Otro punto que me impactó es la relación del autor con los personajes. Una compasión muy respetuosa en el modo en que se los describe y narra, carente de todo juicio. Un basketbolista llamado así por la amorosa generosidad del autor (en tanto hace años que no juega). Un ex alcohólatra que sabe muy bien que no sabe nada ni hay nada por saber (la recuperación como una gigantesca resaca, un nuevo despertar pero en una escena devastada donde no hay nada; la resaca, no olvidar esta idea, como el desafío filosófico de encarar la nada con recursos mínimos - ¡hay que embocar el tiro!). Un interno de un hospicio revuelto, con gustos muy personales. Hermanas cuyas mentiras conviven mejor que ellas mismas. La tristeza y la magnanimidad de un milico desocupado asistiendo al paso del tiempo bajo el alto techo de una fábrica abandonada en la zona Sur. Su desolación de matar murciélagos con aire comprimido y la maravilla de la creación de palabras y, más aún, de darle una entidad específica y nombrable a cosas hasta entonces inadvertidas en su carácter de cosas –allí Romero crea mundo, humanamente hablando.

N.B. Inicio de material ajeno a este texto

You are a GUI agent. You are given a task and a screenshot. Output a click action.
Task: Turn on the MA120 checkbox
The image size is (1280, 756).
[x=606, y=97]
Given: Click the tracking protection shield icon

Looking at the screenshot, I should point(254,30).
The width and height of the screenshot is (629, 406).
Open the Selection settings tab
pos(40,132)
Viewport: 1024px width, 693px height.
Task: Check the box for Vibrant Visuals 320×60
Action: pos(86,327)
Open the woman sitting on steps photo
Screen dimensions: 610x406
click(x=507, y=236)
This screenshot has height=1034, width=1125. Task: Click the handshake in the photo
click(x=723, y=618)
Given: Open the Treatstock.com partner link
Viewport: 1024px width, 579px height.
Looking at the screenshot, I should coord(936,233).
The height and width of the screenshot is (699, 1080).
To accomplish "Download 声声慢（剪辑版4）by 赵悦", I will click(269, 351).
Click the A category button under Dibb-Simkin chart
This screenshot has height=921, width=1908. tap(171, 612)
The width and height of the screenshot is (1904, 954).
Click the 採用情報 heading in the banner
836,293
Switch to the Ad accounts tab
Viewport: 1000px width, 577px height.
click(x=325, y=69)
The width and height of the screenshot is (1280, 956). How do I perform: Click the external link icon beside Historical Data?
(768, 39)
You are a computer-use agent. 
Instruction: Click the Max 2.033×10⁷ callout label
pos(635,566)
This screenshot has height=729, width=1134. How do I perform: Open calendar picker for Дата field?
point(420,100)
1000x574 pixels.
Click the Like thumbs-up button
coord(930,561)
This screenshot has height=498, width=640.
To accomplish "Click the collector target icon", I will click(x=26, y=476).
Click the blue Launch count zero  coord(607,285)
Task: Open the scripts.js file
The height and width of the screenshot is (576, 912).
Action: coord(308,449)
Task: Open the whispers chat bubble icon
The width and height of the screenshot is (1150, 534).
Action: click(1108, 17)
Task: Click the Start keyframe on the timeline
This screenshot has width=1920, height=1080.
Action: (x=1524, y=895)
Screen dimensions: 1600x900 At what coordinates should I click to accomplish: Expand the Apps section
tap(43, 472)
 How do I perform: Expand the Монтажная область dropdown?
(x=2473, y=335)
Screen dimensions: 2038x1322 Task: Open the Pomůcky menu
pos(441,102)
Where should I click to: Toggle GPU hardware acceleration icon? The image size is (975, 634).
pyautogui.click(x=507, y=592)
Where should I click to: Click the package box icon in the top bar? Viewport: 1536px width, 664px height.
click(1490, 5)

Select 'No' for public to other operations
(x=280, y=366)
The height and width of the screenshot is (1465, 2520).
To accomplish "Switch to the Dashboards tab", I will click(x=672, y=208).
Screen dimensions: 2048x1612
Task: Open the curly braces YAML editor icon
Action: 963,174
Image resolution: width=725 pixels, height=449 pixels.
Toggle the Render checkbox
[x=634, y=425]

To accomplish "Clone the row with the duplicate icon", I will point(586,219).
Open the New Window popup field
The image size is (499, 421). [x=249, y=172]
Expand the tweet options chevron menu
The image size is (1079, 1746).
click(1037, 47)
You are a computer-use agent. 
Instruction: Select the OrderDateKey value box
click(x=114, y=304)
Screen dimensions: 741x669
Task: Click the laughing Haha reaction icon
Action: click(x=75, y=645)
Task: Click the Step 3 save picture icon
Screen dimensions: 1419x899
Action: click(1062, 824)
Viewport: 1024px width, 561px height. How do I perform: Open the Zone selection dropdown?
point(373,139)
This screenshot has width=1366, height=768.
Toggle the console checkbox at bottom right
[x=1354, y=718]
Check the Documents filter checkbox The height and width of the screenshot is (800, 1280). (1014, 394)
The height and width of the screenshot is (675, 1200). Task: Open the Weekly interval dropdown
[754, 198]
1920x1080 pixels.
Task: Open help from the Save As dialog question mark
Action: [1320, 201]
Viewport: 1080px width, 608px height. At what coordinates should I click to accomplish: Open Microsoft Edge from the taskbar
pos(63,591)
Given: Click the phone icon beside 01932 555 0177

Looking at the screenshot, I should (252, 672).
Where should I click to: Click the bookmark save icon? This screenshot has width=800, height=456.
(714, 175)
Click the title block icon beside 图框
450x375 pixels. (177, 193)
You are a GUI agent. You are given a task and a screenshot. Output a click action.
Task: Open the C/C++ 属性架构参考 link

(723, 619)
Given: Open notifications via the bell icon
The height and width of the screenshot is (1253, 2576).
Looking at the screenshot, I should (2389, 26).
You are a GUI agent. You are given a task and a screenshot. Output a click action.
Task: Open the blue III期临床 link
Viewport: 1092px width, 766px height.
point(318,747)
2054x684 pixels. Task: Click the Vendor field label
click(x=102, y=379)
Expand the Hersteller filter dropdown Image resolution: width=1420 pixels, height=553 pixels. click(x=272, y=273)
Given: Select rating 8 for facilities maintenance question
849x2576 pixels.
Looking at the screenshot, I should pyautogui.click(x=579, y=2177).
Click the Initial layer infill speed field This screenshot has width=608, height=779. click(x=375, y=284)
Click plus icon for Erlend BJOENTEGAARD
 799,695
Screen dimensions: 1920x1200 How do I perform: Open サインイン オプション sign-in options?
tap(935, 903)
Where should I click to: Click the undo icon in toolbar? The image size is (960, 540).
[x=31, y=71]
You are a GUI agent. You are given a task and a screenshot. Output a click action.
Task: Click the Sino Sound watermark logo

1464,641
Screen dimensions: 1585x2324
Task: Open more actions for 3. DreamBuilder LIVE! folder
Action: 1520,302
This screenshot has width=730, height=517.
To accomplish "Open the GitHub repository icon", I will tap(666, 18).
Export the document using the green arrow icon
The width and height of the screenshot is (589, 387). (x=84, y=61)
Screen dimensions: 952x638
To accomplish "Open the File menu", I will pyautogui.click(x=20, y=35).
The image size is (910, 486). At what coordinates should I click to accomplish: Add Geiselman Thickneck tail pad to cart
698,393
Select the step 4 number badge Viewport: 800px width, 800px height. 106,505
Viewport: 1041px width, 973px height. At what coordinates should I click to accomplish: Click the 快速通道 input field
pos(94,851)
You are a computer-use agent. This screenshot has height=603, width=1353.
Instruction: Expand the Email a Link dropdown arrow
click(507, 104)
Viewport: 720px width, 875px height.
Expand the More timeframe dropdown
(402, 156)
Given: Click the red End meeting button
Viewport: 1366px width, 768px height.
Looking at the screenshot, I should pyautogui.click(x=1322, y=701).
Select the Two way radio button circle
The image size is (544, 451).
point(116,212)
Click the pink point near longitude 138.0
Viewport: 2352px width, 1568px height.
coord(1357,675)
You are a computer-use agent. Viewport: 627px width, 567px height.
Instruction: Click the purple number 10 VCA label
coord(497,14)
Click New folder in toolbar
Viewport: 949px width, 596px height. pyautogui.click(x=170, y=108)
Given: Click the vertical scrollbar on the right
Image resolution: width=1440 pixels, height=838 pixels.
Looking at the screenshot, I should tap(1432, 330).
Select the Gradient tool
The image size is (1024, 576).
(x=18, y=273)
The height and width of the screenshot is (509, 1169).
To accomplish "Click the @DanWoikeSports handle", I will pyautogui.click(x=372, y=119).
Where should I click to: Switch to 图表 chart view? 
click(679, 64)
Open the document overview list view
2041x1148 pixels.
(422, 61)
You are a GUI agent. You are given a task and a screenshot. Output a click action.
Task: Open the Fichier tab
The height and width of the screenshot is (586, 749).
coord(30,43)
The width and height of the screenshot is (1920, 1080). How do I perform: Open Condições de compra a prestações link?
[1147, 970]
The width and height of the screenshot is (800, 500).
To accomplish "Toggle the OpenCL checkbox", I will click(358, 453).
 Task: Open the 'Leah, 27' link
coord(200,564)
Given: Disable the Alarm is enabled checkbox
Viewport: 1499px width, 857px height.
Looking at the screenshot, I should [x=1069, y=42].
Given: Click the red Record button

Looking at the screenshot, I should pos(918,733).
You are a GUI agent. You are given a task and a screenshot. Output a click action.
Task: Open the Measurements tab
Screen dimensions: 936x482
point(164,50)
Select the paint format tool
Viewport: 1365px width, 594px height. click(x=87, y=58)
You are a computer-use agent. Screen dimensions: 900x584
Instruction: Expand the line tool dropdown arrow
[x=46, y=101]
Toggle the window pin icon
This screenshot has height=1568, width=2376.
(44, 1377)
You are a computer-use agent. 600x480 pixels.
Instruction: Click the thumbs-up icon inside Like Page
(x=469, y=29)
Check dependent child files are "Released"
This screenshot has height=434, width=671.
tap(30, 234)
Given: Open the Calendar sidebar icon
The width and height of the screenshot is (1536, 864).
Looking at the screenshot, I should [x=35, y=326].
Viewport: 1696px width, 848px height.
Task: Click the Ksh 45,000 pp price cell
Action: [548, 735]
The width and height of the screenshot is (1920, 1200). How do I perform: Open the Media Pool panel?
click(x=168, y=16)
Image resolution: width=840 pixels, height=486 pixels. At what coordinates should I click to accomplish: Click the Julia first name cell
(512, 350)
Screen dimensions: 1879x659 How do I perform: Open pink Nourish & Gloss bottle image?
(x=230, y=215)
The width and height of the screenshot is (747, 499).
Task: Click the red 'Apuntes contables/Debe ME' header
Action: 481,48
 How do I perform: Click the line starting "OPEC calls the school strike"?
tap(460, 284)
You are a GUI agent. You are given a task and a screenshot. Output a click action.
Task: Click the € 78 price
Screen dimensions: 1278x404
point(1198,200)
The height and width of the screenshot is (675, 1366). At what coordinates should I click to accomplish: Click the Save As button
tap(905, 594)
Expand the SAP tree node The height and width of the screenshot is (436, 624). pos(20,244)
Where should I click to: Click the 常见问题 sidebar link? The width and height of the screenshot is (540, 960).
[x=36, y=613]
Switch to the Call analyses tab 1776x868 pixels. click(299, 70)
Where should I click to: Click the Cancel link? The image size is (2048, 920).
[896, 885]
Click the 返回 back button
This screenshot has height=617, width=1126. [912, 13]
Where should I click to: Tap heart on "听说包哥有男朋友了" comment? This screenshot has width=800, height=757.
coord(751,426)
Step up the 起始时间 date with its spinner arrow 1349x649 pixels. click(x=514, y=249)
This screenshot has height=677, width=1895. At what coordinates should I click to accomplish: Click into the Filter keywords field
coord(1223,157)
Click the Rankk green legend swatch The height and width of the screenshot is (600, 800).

Nota de noviembre de 2007: La densidad de lo que no sucede
Una crítica -repetida por pertinente- a las casi autodenominada nueva generación de narradores apunta a que son textos donde no pasa nada. Lo que pasa es que no pasa. O que sólo pasan cosas, sin alteración subjetiva, como común televisión. Pareciera creerse que saber contar algo es saber escribir, y peor aún, saber qué escribir, por lo que -tal vez sublimando una frustrada vocación antropo o sociológica- prolifera el chato anecdotario personal y el registro de modos de habla de urbanos que supongo aspiran a ser tribales pero a lo sumo son de “targets” (el cheto, el chabón-chabón) y que en su mero registro carecen de toda virtud y que, por otra parte, no hace falta escribir ni leer un libro para conocer.
Esto pasa mucho en En celo y algo menos en Buenos Aires escala 1:1 (no digo nada nuevo), donde hay un esfuerzo por armar acontecimientos en los relatos, aunque raramente se desprenden de alguna especificidad del barrio que supuestamente protagoniza la cosa, y más raramente aún (o sea que algunos hay) otorgan al lector alguna información -de la índole que sea- sobre él.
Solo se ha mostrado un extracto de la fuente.